As a CISO, you will find your job requires you to have experience in many areas. As the leading cyber security executive for your organization you will be expected to manage your organizations cyber security suite and lead your team in protecting its assets. In this position you will also work with your organizations departments and in the process meet many of your critical stakeholders. As you build your human network in your organization, remember these stakeholders are your customers and it is important that you understand what issues they are presently having with your organizations enterprise network and its current application portfolio.
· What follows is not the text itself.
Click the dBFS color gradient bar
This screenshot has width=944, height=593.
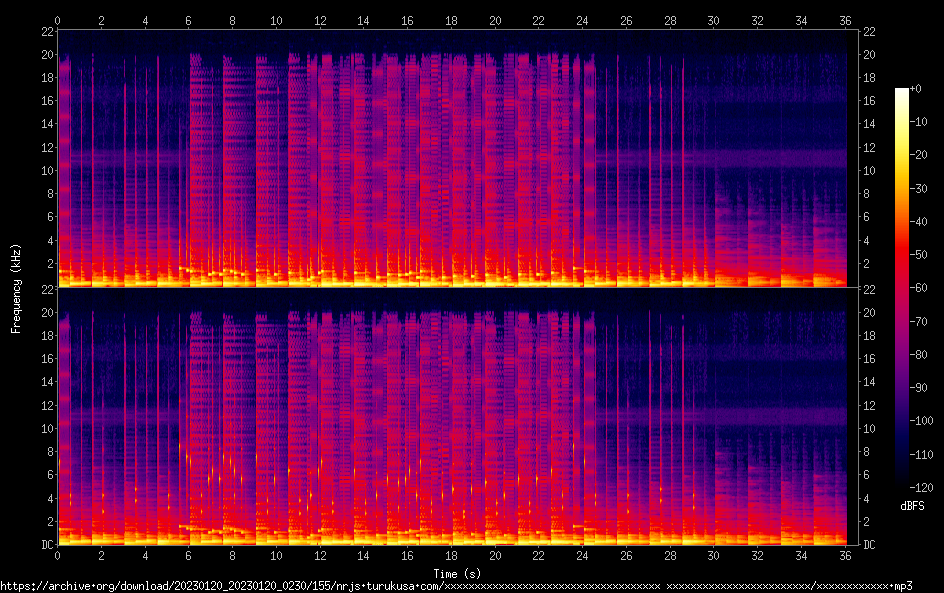pyautogui.click(x=902, y=290)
Some of these issues, your stakeholders will eventually turn into business cases for new IT projects. I have seen many of them come before my IT Department’s Technical Review Board as they make their way through my organizations governance process. Knowing the context of why these projects are being proposed by your stakeholders department and understanding the underlying issues that drove them to propose a solution will help you view their business case with a more informed view.
The reason this is important is that as a CISO, your expertise in security and risk management will be called upon to review new projects or proposed solutions. Many of these projects will be to assist one of your stakeholders in correcting an issue that is interfering with them being able to provide services to your organization and its customers. Sometimes your stakeholders will propose projects that incorporate new technologies. As the CISO, you will have to decide the risks involved in using these new technologies and whether they are a good fit for your organizations technology roadmap.
As CISO, I firmly believe part of your job is to not say “No” to projects that don’t quite meet your organizations roadmap. Instead, I believe as a CISO your job is to say “Maybe”. This leads you to looking at proposed IT projects with a critical eye to ensure they induce the least amount of risk to your organization. However, you still have to remember there is a business reason for the project so you will need to think of alternatives. Sometimes, to do this you have to remember the reason for why these projects were being proposed, what “issues” they are to solve. Your job in your organization is not to stop it from doing business, in fact I look at cyber security as a business enabler. We provide the foundation to build your organizations IT portfolio on and then keep it safe.
Part of keeping your organization safe is being able to answer the “Maybe”. I have found being able to do this involves being knowledgably of new technologies and the risks involved with old ones. I constantly do this by attending classes, training events and start-up incubators to see new technologies and how to add them to legacy networks. I have found that to be an effective CISO for your organization you must be able to say “Maybe” when needed and give them an alternative to succeed.